* _MATERIAL PROVIDED_:
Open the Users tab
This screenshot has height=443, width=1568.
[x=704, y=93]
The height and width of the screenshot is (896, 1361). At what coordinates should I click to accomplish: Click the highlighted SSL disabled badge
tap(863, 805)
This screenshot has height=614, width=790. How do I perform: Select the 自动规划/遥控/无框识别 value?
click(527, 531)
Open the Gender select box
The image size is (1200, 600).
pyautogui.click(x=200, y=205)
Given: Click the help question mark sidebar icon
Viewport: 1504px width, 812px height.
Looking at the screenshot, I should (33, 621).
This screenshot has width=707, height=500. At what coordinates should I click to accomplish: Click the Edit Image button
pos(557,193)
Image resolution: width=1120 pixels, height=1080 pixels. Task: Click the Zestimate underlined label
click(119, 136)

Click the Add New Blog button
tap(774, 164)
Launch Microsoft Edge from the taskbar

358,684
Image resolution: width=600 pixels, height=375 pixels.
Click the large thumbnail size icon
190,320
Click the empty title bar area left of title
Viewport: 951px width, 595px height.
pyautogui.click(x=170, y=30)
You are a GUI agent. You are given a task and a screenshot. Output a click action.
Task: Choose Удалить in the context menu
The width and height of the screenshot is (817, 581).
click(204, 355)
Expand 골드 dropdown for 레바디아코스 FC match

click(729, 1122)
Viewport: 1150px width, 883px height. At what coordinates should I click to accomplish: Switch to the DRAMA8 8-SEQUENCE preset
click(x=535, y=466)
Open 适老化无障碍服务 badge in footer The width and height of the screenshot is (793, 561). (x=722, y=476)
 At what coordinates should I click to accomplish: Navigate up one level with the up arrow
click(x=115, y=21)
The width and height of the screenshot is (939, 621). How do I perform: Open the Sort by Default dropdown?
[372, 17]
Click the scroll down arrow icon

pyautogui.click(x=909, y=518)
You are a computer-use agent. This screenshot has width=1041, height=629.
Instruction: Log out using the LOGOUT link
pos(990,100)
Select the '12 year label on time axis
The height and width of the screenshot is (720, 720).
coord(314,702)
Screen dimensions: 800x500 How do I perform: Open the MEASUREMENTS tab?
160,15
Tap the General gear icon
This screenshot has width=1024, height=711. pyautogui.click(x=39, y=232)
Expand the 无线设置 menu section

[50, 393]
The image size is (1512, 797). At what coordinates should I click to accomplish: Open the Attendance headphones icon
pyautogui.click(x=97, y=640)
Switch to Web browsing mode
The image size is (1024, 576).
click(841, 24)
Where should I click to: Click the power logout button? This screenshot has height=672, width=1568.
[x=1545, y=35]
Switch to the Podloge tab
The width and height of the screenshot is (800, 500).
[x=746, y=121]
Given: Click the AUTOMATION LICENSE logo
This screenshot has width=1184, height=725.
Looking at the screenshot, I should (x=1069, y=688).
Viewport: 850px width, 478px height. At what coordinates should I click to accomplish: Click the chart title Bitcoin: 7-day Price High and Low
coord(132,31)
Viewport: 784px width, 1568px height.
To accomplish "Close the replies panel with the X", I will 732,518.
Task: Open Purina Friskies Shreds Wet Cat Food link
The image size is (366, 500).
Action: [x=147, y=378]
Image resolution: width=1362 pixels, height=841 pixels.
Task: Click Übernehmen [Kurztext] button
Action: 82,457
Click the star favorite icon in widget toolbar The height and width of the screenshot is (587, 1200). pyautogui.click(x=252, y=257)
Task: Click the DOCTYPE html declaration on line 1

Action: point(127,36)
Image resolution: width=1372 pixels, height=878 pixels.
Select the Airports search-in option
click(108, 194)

* _WHAT THE EXERCISE ASKS_: If a line in the data above includes the string "agent", copy it.

* _SOLUTION TO THIS EXERCISE_:
You are a GUI agent. You are given a task and a screenshot. Output a click action.
You are a computer-use agent. This screenshot has width=1041, height=629.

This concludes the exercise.